**Problem to work on:**
For every entry that follows, return an identical copy.

**Given records:**
+===+

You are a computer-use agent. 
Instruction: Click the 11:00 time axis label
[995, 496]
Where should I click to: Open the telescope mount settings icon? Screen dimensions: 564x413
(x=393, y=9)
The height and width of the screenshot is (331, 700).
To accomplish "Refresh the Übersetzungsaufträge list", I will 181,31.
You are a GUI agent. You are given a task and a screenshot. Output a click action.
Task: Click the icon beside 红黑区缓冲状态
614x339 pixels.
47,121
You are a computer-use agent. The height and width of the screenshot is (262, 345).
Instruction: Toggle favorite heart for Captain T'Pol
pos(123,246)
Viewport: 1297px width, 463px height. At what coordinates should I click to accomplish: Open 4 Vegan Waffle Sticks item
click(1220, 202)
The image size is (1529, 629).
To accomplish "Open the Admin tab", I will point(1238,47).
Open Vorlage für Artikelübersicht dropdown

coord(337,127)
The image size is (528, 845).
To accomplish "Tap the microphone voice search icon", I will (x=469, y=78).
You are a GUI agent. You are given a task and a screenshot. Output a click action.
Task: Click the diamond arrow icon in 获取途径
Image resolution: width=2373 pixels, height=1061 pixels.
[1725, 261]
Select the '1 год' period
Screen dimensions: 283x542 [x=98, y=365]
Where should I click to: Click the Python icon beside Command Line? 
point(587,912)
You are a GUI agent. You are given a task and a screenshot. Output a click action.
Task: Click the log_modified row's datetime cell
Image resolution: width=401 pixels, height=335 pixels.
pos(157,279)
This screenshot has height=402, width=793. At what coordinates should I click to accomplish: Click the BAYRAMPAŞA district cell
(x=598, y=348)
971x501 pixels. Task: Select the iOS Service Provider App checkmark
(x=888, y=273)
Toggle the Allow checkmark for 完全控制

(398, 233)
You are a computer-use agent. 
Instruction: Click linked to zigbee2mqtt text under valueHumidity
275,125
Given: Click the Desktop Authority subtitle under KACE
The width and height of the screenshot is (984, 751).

+===+

**Exercise result:**
You are a computer-use agent. 
Instruction: Click the 11:00 time axis label
[995, 496]
Where should I click to: Open the telescope mount settings icon? Screen dimensions: 564x413
(x=393, y=9)
The height and width of the screenshot is (331, 700).
To accomplish "Refresh the Übersetzungsaufträge list", I will 181,31.
You are a GUI agent. You are given a task and a screenshot. Output a click action.
Task: Click the icon beside 红黑区缓冲状态
614x339 pixels.
47,121
You are a computer-use agent. The height and width of the screenshot is (262, 345).
Instruction: Toggle favorite heart for Captain T'Pol
pos(123,246)
Viewport: 1297px width, 463px height. At what coordinates should I click to accomplish: Open 4 Vegan Waffle Sticks item
click(1220, 202)
The image size is (1529, 629).
To accomplish "Open the Admin tab", I will point(1238,47).
Open Vorlage für Artikelübersicht dropdown

coord(337,127)
The image size is (528, 845).
To accomplish "Tap the microphone voice search icon", I will (x=469, y=78).
You are a GUI agent. You are given a task and a screenshot. Output a click action.
Task: Click the diamond arrow icon in 获取途径
Image resolution: width=2373 pixels, height=1061 pixels.
[1725, 261]
Select the '1 год' period
Screen dimensions: 283x542 [x=98, y=365]
Where should I click to: Click the Python icon beside Command Line? 
point(587,912)
You are a GUI agent. You are given a task and a screenshot. Output a click action.
Task: Click the log_modified row's datetime cell
Image resolution: width=401 pixels, height=335 pixels.
pos(157,279)
This screenshot has height=402, width=793. At what coordinates should I click to accomplish: Click the BAYRAMPAŞA district cell
(x=598, y=348)
971x501 pixels. Task: Select the iOS Service Provider App checkmark
(x=888, y=273)
Toggle the Allow checkmark for 完全控制

(398, 233)
You are a computer-use agent. 
Instruction: Click linked to zigbee2mqtt text under valueHumidity
275,125
Given: Click the Desktop Authority subtitle under KACE
The width and height of the screenshot is (984, 751).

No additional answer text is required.